Thats a new one on me! I know lots of ranchers that raise cattle, they have wildlife all around their land and have never heard of anyone putting dead yotes on a fence, makes no sense to me, the coyote isn't going to stop the cattle from going through, thats what the fence is for, as for antelope problems, they were in the area way before cattle came along, thats just part of ranching, guys around here if they have valuable hay fields put up elk fence, though an 8 ft. fence doesn't keep all out, some will jump it. If its a big problem maybe he should approach the state game department, they may extend a hunting season in the area for local herds, they do that in area's here and in some states.


----------



## wilded

It was developed as a way for ADC and government trappers to prove to the landowners what they were paying for.


----------



## hassell

wilded said:


> It was developed as a way for ADC and government trappers to prove to the landowners what they were paying for.


So its a traditional thing or is it a rule that had to be followed? How long ago was this practice started?


----------



## wilded

Here in Texas many of the ADC trappers were sent a check at the end of the month for the number of coyotes hanging on the entrance fence of the ranch. There are no rules it is just a way to show you actually killed the number of coyotes you said you did. I know others that had to turn in scalps or tails. Just depends of the deal you made and how the landowner wanted to verify the numbers. Lots of other people just started copying the pros and hung them up to display that they had killed them. Hanging them on the fence will not keep other coyotes out of a place, that's an old wives tail.


----------



## hassell

wilded said:


> Here in Texas many of the ADC trappers were sent a check at the end of the month for the number of coyotes hanging on the entrance fence of the ranch. There are no rules it is just a way to show you actually killed the number of coyotes you said you did. I know others that had to turn in scalps or tails. Just depends of the deal you made and how the landowner wanted to verify the numbers. Lots of other people just started copying the pros and hung them up to display that they had killed them. Hanging them on the fence will not keep other coyotes out of a place, that's an old wives tail.

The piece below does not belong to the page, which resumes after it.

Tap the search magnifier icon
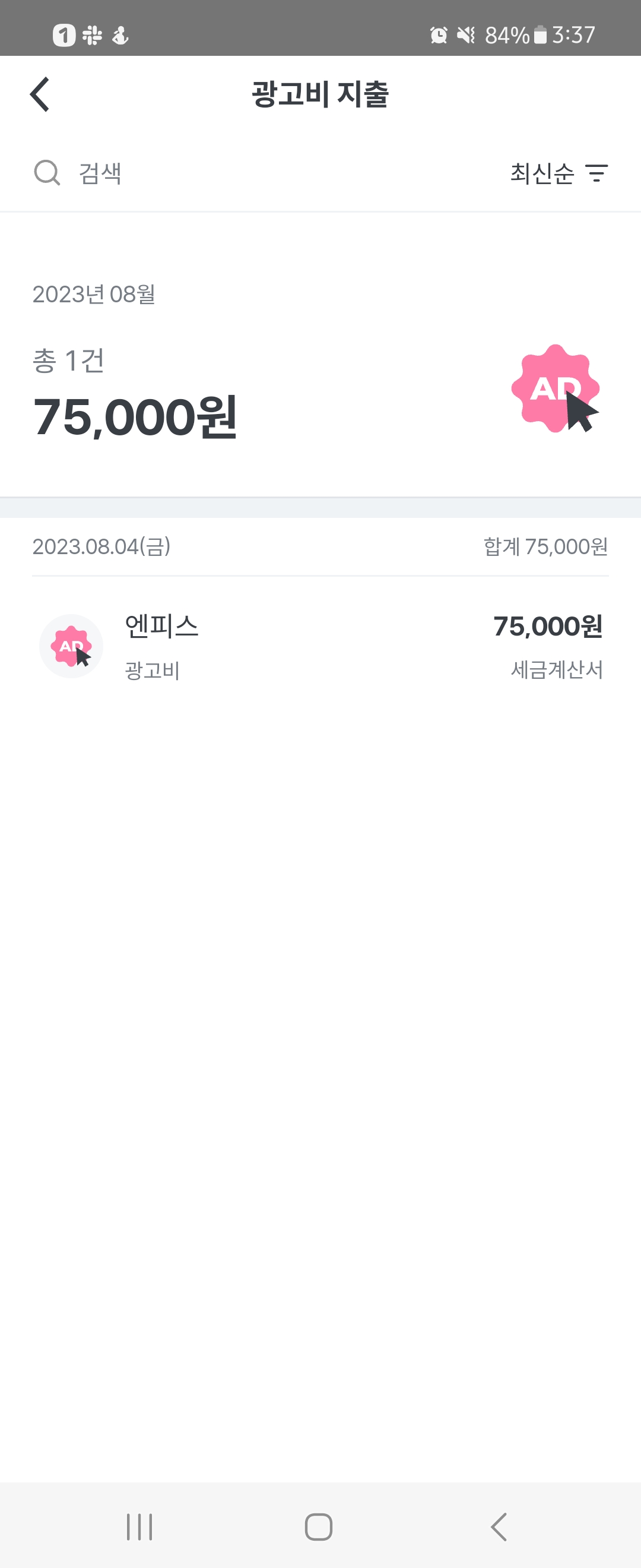This screenshot has width=641, height=1568. point(47,173)
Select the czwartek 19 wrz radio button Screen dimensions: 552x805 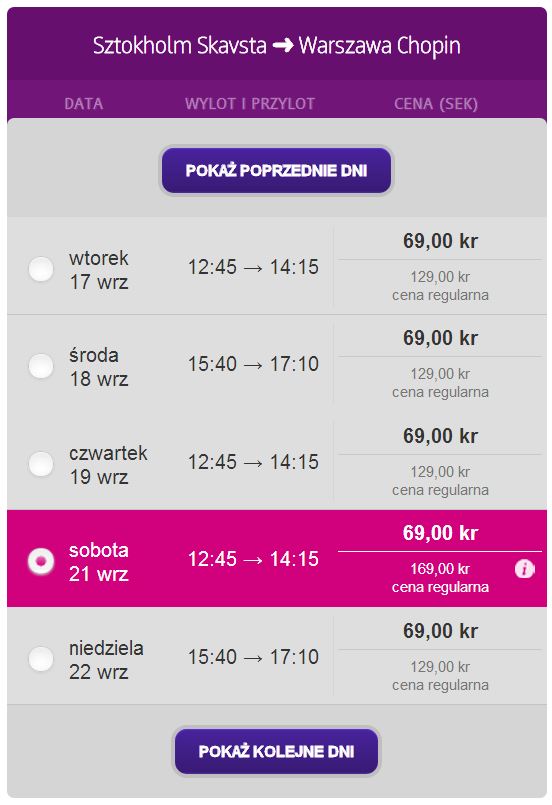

 Bounties that were paid out to control problem animals has used the collecting of tails as the easiest way of keeping track. That goes back, way before I was around. Hanging any animals on fences within public view is and should be frowned upon, it just gives the bleeding hearts more ammunition to shut down ares for us to hunt or even worse!


----------



## wilded

I'm not saying right or wrong. Just telling you how it came about here and why it is done. If you work for one of the big ranches I would guess you do what they want you to do or they will hire someone else. Lots of ranchers really do not care what someone else thinks of the way they do things. They just want to stop the coyotes from killing livestock and want to see proof of what they are spending money on. JMHO


----------



## ebbs

Thanks for the info Ed. Definitely sheds new light on the earlier discussion. I suppose the ethical side of it comes down to whether or not you're doing your job, or just trying to show off?


----------



## hassell

wilded said:


> I'm not saying right or wrong. Just telling you how it came about here and why it is done. If you work for one of the big ranches I would guess you do what they want you to do or they will hire someone else. Lots of ranchers really do not care what someone else thinks of the way they do things. They just want to stop the coyotes from killing livestock and want to see proof of what they are spending money on. JMHO


 So its an ongoing practice in some places? When ranchers hire ADC Trappers are they regulated by the state game departments or can they just hire anyone, here if you use a trapper he or she must hold a valid trappers lic. and if they work anyplace other than their trap line they must get a permit through the game dept.


----------



## wilded

It is only regulated if the trapper is a government trapper as far as I am aware. A trappers license is only needed to trap and sell furbearers. A trapper working as a agent for the owner to control livestock predators does not need any authority but the landowners. You must remember these are not public grazing leases in Texas, but private ranches.


----------



## hassell

Thanks for the clarification! I have a few beaver problems here, inorder for me to trap them I have to involve the game dept. and we all know what happens when the Gov. is involved! Once they are, they can come onto your property anytime! Or take care of the problem yourself!


----------



## wilded

In Texas the old timers have a saying. SSS (Shoot, Shovel, Shutup) I am not sure what it means.


----------



## Bigdrowdy1

As a kid growing up in the 60's this was a common site in Okla. bobcats as well as yotes were hung on the entrance to some of the larger ranches. I agree with all the issues of today it is not a good practice. I still see it in the back country when I am there. This maybe something done just because that was acepptable years ago. Ranchers use to pay $5.00 for a set of coyote ears to us. Thanks Wilded for for insight on this. This would make sense to me now.


----------



## hassell

Bigdrowdy1 said:


> As a kid growing up in the 60's this was a common site in Okla. bobcats as well as yotes were hung on the entrance to some of the larger ranches. I agree with all the issues of today it is not a good practice. I still see it in the back country when I am there. This maybe something done just because that was acepptable years ago. Ranchers use to pay $5.00 for a set of coyote ears to us. Thanks Wilded for for insight on this. This would make sense to me now.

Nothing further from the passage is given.